The basic error handling is performed as follows:

  1. each message has a checksum, and each request/response pair has a unique sequence number.

  2. if either the client or server receives a message with an invalid checksum, it ignores it. The server continues to wait for the next message, and the client reactivates its "select" socket call. Similarly, if the client receives a message with an incorrect sequence number, it is ignored.

  3. when the client sends a request message, it waits for the return of the matching response message, or the expiry of a time-out. The time-out value is set initially to the time it took for the original socket-bind to be completed, or to one second, whichever is greater.

  4. if the client times out while waiting for a response, it retransmits the request. After 10 consecutive timeouts, it asks the user if he/she wishes to continue.

  5. if two consecutive time-outs occur, i.e. genuine timeouts, and not replies with bad checksums, the time-out value is doubled, with a maximum value of 30 seconds.

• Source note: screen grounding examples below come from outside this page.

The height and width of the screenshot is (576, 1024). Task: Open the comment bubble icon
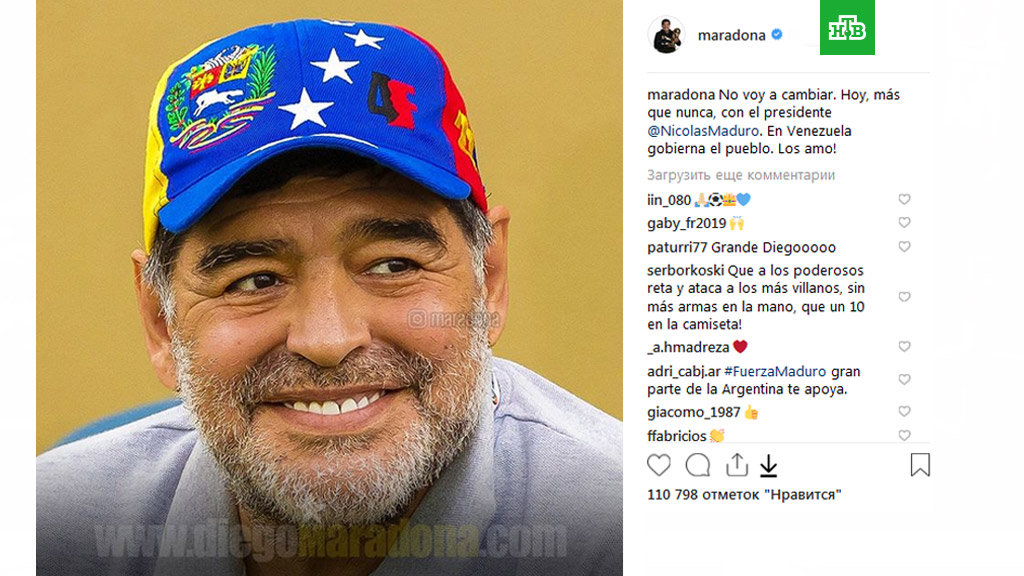click(697, 465)
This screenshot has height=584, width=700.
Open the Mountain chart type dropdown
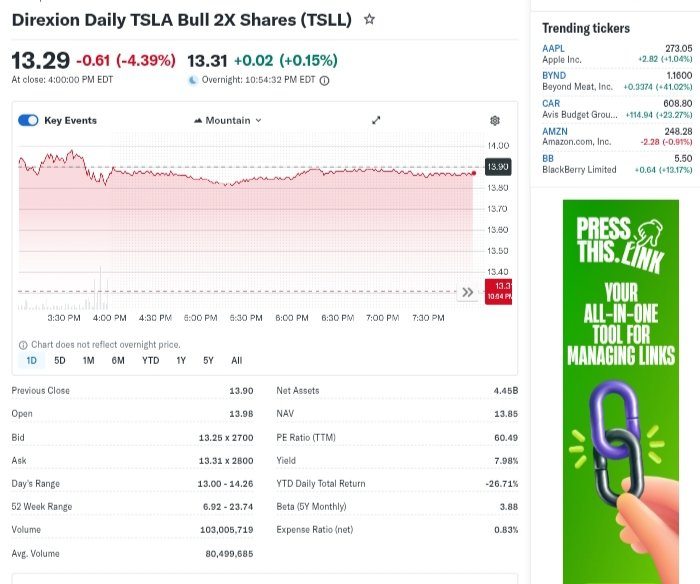pos(227,120)
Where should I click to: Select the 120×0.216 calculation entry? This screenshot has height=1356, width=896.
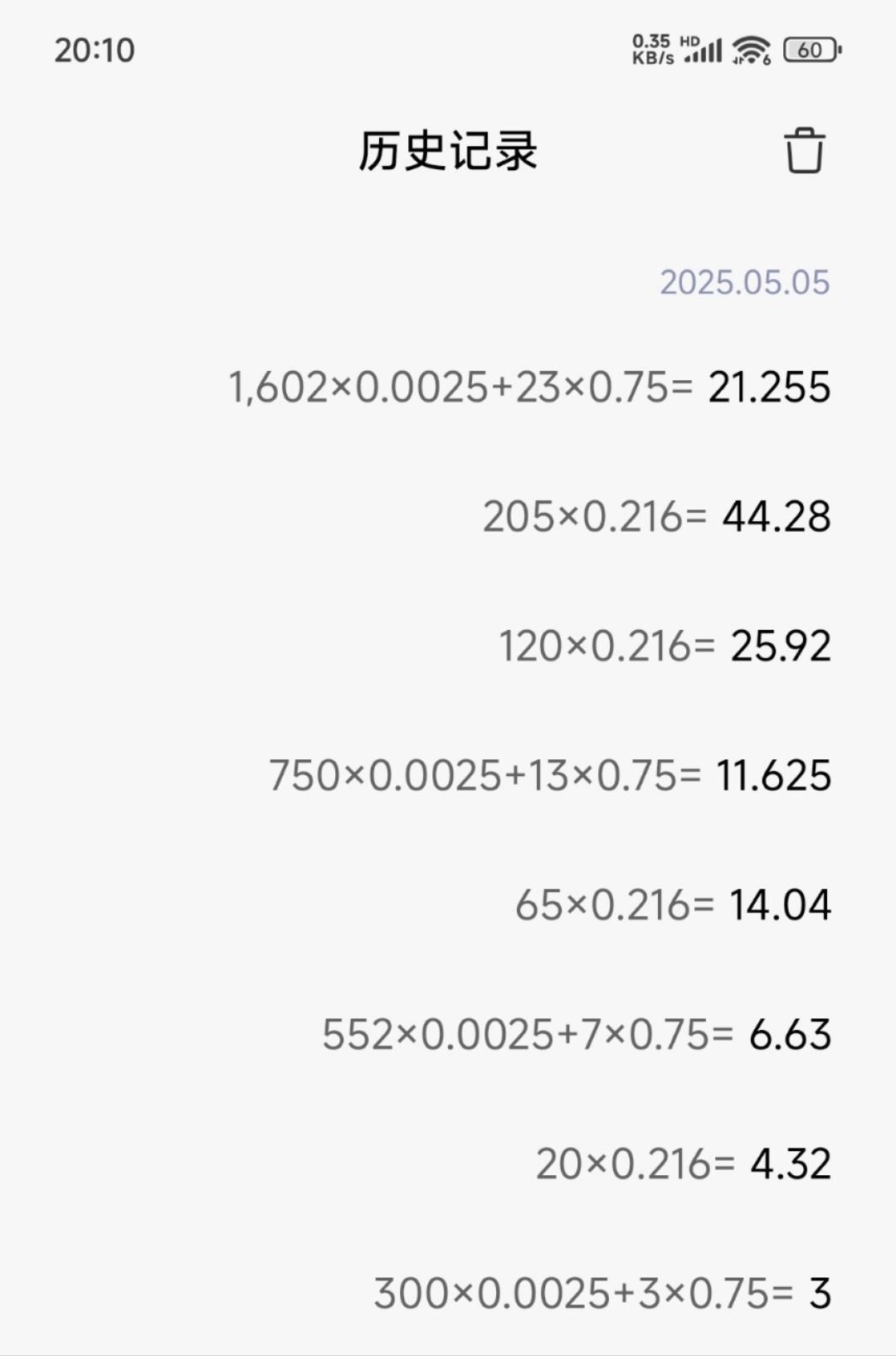[x=665, y=646]
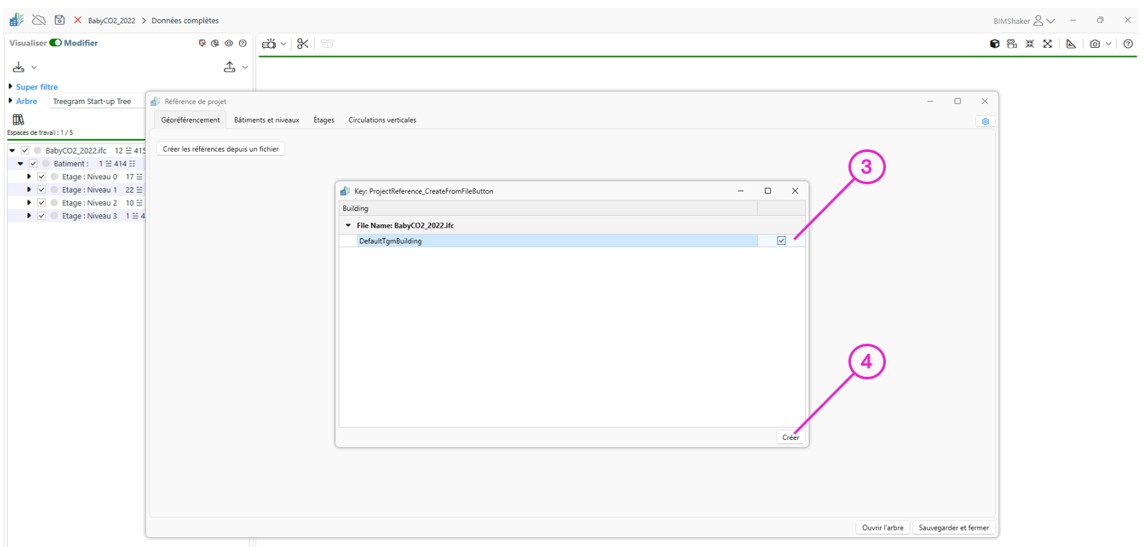Click the expand-arrows fit view icon
The width and height of the screenshot is (1143, 547).
1047,44
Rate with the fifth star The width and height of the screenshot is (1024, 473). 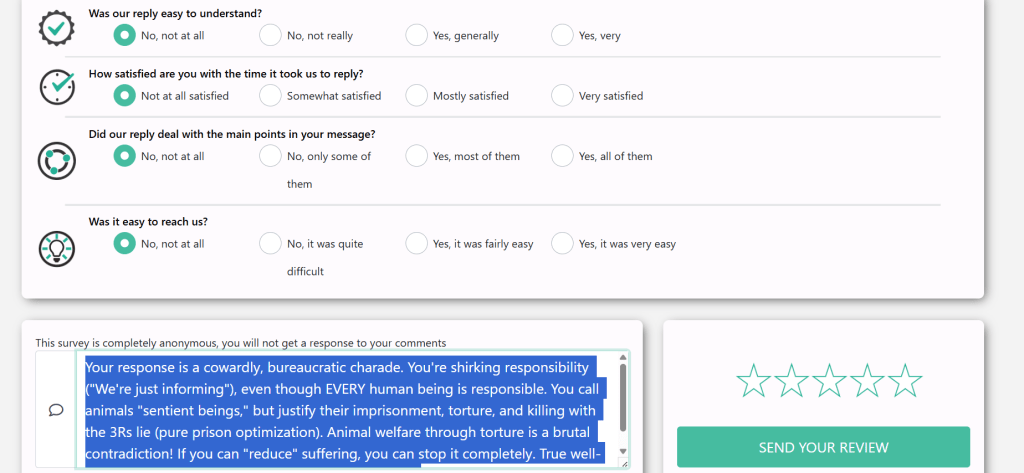(905, 380)
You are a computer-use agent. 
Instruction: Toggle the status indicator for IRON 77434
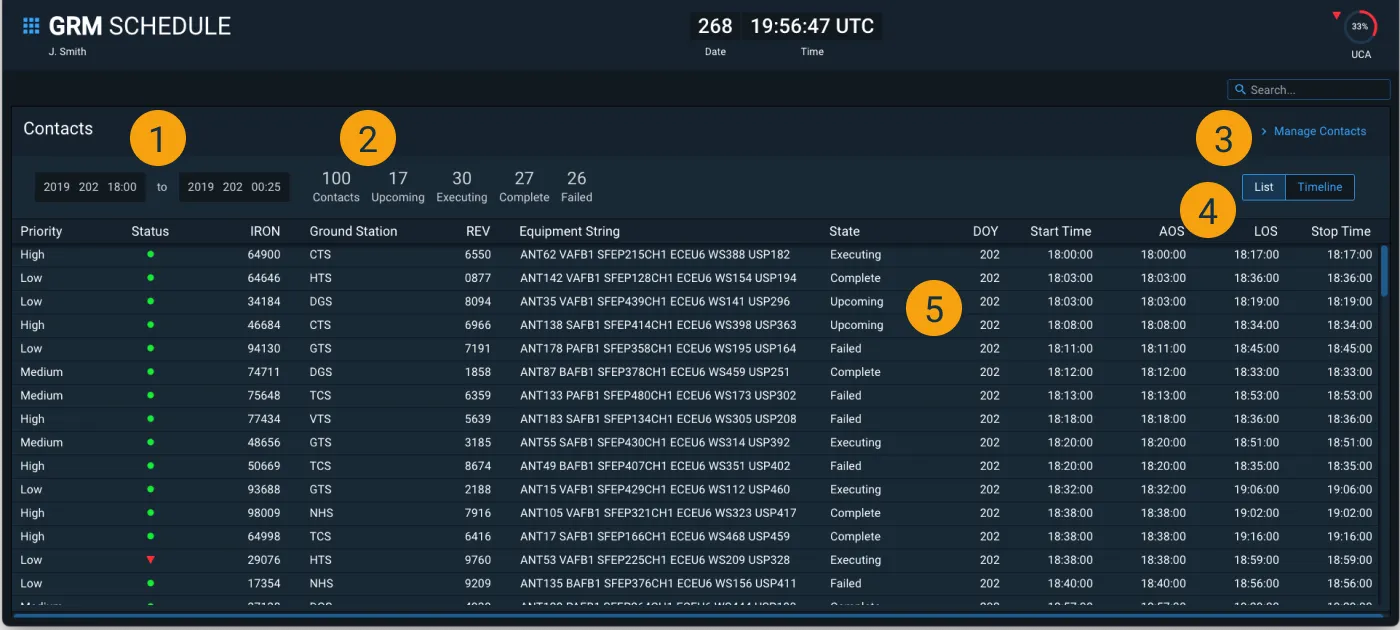(150, 419)
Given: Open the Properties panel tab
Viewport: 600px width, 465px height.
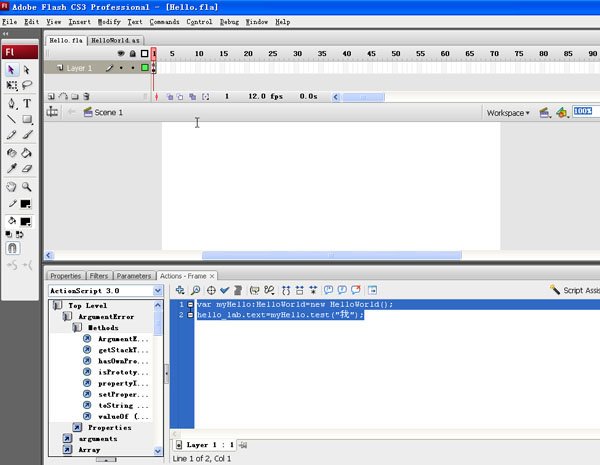Looking at the screenshot, I should click(x=66, y=275).
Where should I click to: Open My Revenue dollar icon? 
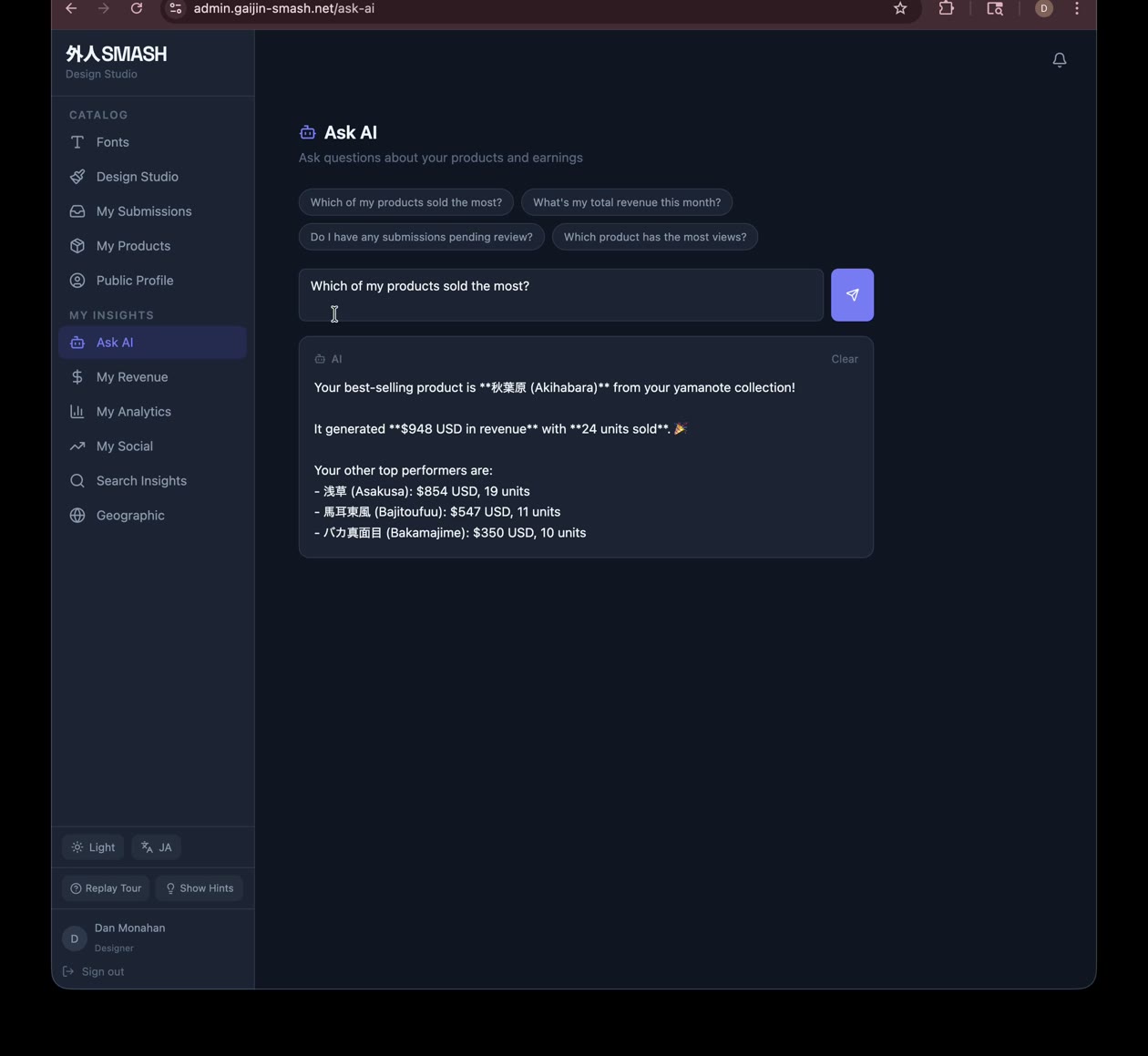[x=77, y=376]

Once the maximum is reached, the user is informed that the communication with the server appears to be lost, and waits for instruction to continue or exit.

  6. each time a valid response message is received, the time-out value for the next request is set to two seconds longer than the time it took to obtain the response.
The protocol described here was devised by the author, but is based on other protocols, e.g. NFS, which are associated with stateless servers and datagram communications. The retransmission time-out algorithm is crudely related to that employed in TCP and TP4.

In August 1995 the client/server protocol was successfully tested between a client in Australia and a server in Canada, and vice versa. It worked reliably, albeit rather slowly, which is not too surprising given the round-trip delays. Other internation trials have been carried out at later dates.

APPENDIX C - JIS X 0212-1990 KANJI

From V2.2 on XJDIC supports, as an option, the additional kanji of the JIS X 0212-1990 standard. These notes are to assist users who which to utilize this option.

To use JIS212 kanji, you need to operate XJDIC inside a kterm which has been modified to support this set. A special patch to the X11/R6 kterm is available which does this. The patch is available from several Japanese ftp sites. The .bdf font file for this character set is also required. This kterm version also supports Korean and Chinese codes, but will not support Japanese in Shift-JIS encoding.

Internally XJDIC uses the EUC-3 coding to store and manipulate the JIS212 characters. this is a 3-byte code with the first byte as 0x8F. XJDXGEN has been modified to generate the correct indices for this code.

As part of the general support for the JIS212 kanji, the KANJD212 file of kanji information has been prepared. This file is in the same format as the main JIS208 KANJIDIC file.

Since V2.3, XJDIC's kanji dictionary function has been extended to support JIS212 kanji. To use it, concatenate the KANJIDIC and KANJD212 files into a single file, index it using XJDXGEN, and specify this larger file as the kanji dictionary file. In the display of kanji entries, JIS212 kanji have their JIS and Kuten codes prefixed by "1-". There is no Shift-JIS code for a JIS212 kanji. When selecting a JIS212 kanji using the JIS or Kuten codes, key an "h" before the code.

A small EDICT-format dictionary file: EDICTH, has been released, which contains entries which contain JIS212 kanji.

There are limited facilities for editing JIS212 kanji. I understand that MULE handles these kanji, although I cannot confirm this. I have modified the "jstevie" vi-clone to handle EUC-encoded files containing JIS212 kanji. At present I have no facilities for printing text with JIS212 kanji.